Menaquinone-4 Accelerates Calcification of Human Aortic Valve Interstitial Cells in High-Phosphate Medium through PXR.

Abstract

Recently, we confirmed that in human aortic valve interstitial cells (HAVICs) isolated from patients with aortic valve stenosis (AVS), calcification is induced in high inorganic phosphate (high-Pi) medium by warfarin (WFN). Because WFN is known as a vitamin K antagonist, reducing the formation of blood clots by vitamin K cycle, we hypothesized that vitamin K regulates WFN-induced HAVIC calcification. Here, we sought to determine whether WFN-induced HAVIC calcification in high-Pi medium is inhibited by menaquinone-4 (MK-4), the most common form of vitamin K2 in animals.
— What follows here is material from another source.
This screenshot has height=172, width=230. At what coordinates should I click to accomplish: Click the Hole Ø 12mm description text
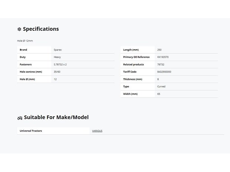tap(25, 41)
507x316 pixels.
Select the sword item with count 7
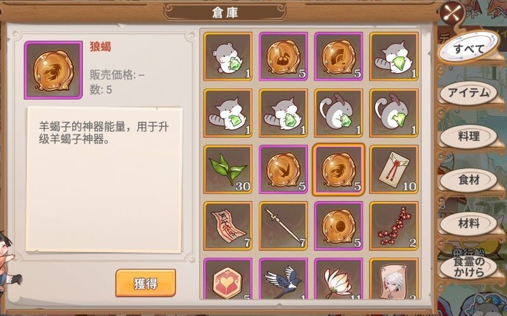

HAVICs obtained from patients with AVS were cultured in α-modified Eagle's medium containing 10% FBS, and when the cells reached 80%-90% confluency, they were further cultured in the presence or absence of MK-4 and WFN for 7 days in high-Pi medium (3.2 mM Pi). Intriguingly, in high-Pi medium, MK-4 dose-dependently accelerated WFN-induced HAVIC calcification and also accelerated the calcification when used alone (at 10 nM). Furthermore, MK-4 enhanced alkaline phosphatase (ALP) activity in HAVICs, and 7 days of MK-4 treatment markedly upregulated the gene expression of the calcification marker bone morphogenetic protein 2 (BMP2). Notably, MK-4-induced calcification was potently suppressed by two pregnane X receptor (PXR) inhibitors, ketoconazole and coumestrol; conversely, PXR activity was weakly increased, but in a statistically significant and dose-dependent manner, by MK-4. Lastly, in physiologic-Pi medium, MK-4 increased BMP2 gene expression and accelerated excess BMP2 (30 ng/ml)-induced HAVIC calcification. These results suggest that MK-4, namely vitamin K2, accelerates calcification of HAVICs from patients with AVS like WFN via PXR-BMP2-ALP pathway. SIGNIFICANCE STATEMENT: For aortic valve stenosis (AVS) induced by irreversible valve calcification, the most effective treatment is surgical aortic or transcatheter aortic valve replacement, but ∼20% of patients are deemed unsuitable because of its invasiveness. For effective drug treatment strategies for AVS, the mechanisms underlying aortic valve calcification must be elucidated. Here, we show that menaquinone-4 accelerates warfarin-induced calcification of AVS-patient human aortic valve interstitial cells in high inorganic phosphate medium; this effect is mediated by pregnane X receptor-bone morphogenetic protein 2-alkaline phosphatase signaling, which could be targeted for novel drug development.